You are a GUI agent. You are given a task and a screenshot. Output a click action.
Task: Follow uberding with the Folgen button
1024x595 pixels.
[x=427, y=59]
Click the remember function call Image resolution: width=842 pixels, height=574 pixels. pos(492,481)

---

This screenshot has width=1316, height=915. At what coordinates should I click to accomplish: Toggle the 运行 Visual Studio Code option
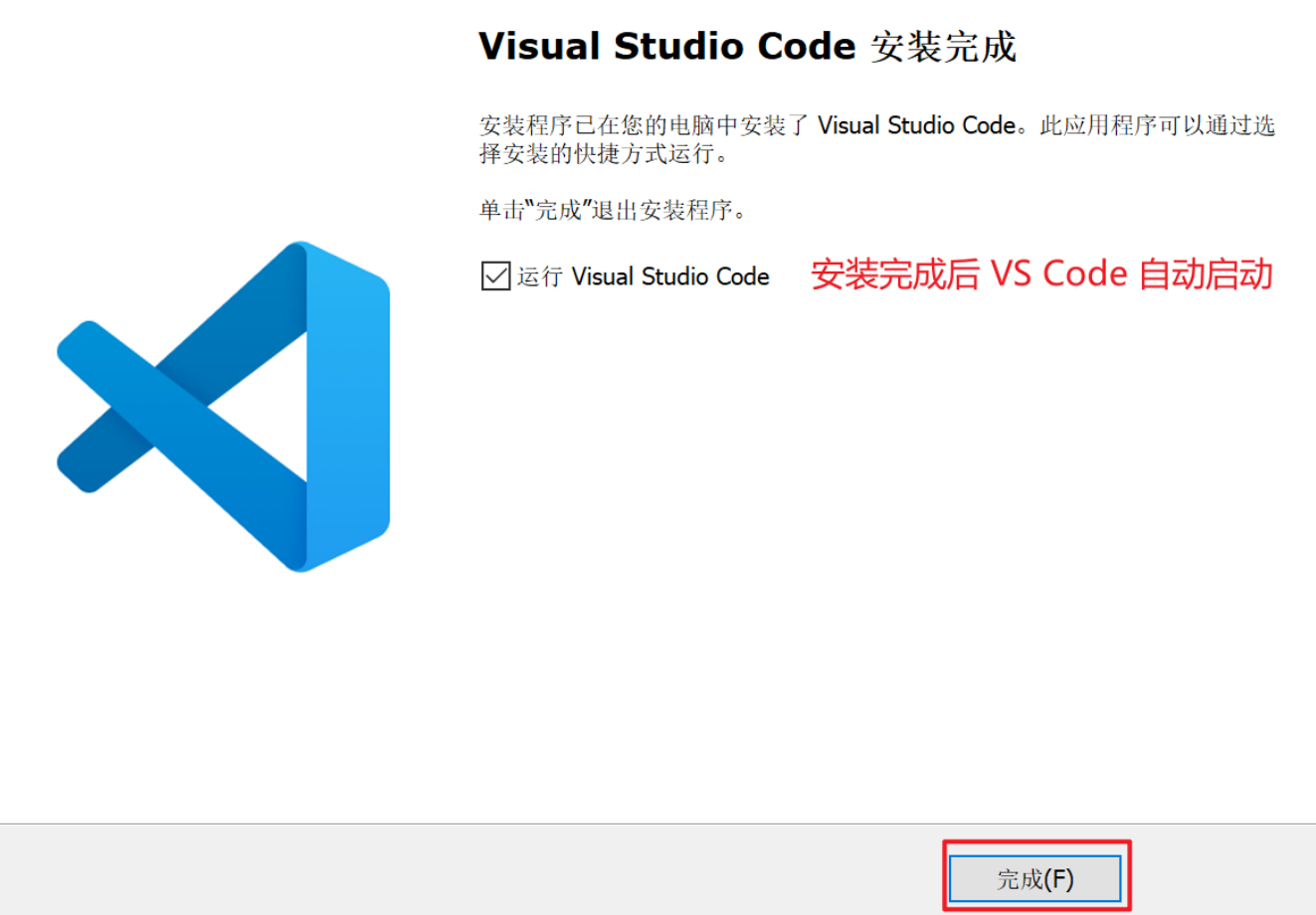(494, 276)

§ TASK STATEMENT:
Everything above from the line containing "Task: Follow uberding with the Folgen button" through the line containing "Click the remember" must be copied exactly. Nothing outside that range belongs in the answer.

§ ANSWER TO THE EXERCISE:
Task: Follow uberding with the Folgen button
1024x595 pixels.
[x=427, y=59]
Click the remember function call Image resolution: width=842 pixels, height=574 pixels. pos(492,481)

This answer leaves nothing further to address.